Un spectaculaire renversement de situation confirmé par Philippe Mutricy : "D’un côté, le coût du travail et la fiscalité se sont considérablement améliorés, en France, ces dix dernières années. C’est, par exemple, la récente baisse des impôts de production. De l’autre côté, les salaires augmentent beaucoup en Asie, Europe de l’Est ou au Maroc. L’avantage salarial se réduit donc très vite. Et quand vous produisez dans ces pays, vous supportez des dépenses internes supplémentaires pour aller sur place, encadrer les équipes, assurer le contrôle qualité, etc. Ajoutés à cela les risques liés aux ruptures d’approvisionnement (perte de contrats, pénalités de retard), les prix des transports (le fret maritime a quadruplé en 2020) et, demain, la taxe carbone aux frontières de l’Europe… Au final, votre équation économique arrive à un point de bascule."

Et il ne s’agirait pas que d’un effet de mode, lié au contexte inflationniste de la reprise post-coronavirus. L’enquête met en avant des motivations plus structurelles à la relocalisation, en particulier les enjeux environnementaux (cités à 46 %). Rien, en revanche, sur les aides publiques. Elles aussi pèsent pourtant lourd dans le calcul des patrons. Selon une étude Bpifrance Le Lab de juin 2021, 89 % des dirigeants estimaient ne pouvoir relocaliser qu’avec un fort soutien de l’État, reconnaît Élise Tissier.

Les activités nouvelles, véritable enjeu de la réindustrialisation

Faut-il pour autant continuer à mettre de l’argent public sur ces 5 % de PME-ETI prêtes à revenir au pays ? Rien n’est moins sûr : "Il faut être clair : ces entreprises ne peuvent pas sauver l’industrie française à elles seules", prévient Élise Tissier. Et d’insister sur deux autres chiffres : 26 % des industriels interrogés pensent créer de nouveaux sites de production à l’avenir, et, parmi eux, trois quarts envisagent de l’installer dans l’Hexagone.
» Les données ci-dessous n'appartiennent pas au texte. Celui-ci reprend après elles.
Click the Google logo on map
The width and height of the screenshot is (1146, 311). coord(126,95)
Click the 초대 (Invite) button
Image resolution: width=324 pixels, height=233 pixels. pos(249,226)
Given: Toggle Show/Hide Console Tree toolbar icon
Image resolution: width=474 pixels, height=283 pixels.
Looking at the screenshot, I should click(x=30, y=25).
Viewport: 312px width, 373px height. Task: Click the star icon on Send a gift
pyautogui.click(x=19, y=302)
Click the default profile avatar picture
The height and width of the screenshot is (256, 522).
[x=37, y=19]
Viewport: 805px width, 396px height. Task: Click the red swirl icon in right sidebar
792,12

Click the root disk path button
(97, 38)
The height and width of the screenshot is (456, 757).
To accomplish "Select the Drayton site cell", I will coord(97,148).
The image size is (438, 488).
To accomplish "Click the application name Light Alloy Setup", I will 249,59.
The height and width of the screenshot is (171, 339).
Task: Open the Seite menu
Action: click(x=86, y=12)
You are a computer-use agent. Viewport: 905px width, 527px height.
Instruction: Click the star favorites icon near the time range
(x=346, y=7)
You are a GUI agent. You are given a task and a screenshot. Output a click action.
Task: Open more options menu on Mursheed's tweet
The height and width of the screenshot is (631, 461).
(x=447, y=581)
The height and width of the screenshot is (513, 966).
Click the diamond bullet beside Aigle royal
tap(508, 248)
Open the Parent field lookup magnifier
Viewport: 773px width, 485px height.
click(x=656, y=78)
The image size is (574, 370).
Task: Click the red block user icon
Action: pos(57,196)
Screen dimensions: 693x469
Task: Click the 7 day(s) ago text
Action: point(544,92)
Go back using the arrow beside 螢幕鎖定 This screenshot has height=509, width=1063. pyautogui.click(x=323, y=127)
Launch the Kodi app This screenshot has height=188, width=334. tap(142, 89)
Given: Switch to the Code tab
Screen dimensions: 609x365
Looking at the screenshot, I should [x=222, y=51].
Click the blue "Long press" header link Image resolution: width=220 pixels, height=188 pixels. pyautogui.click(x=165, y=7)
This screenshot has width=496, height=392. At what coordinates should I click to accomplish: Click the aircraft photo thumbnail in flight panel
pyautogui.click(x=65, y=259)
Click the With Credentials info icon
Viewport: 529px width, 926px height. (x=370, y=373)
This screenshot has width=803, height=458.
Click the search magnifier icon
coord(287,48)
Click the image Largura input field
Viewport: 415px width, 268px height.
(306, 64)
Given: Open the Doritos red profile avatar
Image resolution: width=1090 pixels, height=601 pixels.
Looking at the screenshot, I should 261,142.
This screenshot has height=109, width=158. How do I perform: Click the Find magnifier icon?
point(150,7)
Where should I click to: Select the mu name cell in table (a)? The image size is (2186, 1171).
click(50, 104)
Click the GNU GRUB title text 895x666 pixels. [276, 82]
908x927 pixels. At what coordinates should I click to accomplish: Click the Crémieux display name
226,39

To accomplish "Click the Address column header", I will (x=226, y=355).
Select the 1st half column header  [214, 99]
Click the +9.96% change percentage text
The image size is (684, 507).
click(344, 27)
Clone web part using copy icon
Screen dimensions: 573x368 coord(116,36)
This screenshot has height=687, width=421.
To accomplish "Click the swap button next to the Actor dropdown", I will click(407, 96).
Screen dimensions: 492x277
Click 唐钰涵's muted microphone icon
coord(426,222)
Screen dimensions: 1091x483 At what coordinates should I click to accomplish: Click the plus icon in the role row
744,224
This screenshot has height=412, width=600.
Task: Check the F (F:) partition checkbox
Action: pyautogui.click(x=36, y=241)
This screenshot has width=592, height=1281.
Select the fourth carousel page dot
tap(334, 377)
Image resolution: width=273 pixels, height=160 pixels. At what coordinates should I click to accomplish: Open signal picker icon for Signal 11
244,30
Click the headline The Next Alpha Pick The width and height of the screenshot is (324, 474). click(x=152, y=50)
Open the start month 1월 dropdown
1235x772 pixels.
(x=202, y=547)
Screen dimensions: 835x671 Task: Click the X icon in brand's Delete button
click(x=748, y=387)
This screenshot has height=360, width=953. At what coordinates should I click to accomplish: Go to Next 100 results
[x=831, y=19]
Pour Philippe Mutricy, c’est bien la preuve que "la réindustrialisation ne se résumera pas simplement à freiner les délocalisations ou encourager les relocalisations. Cette bataille se joue aussi, et peut-être surtout, sur la création d’activités et l’ouverture d’usines nouvelles sur le territoire. Ce qui renvoie au développement de start-up industrielles et, plus largement, à l’attractivité du site France tout entier." Autant de chantiers toujours en cours, alors que l’industrie peine encore à se relever de la crise du Covid-19 et se retrouve empêtrée dans des difficultés inédites. Si le retour en grâce des usines paraît lancé, leur prochain âge d’or, lui, n’est pas tout à fait pour demain.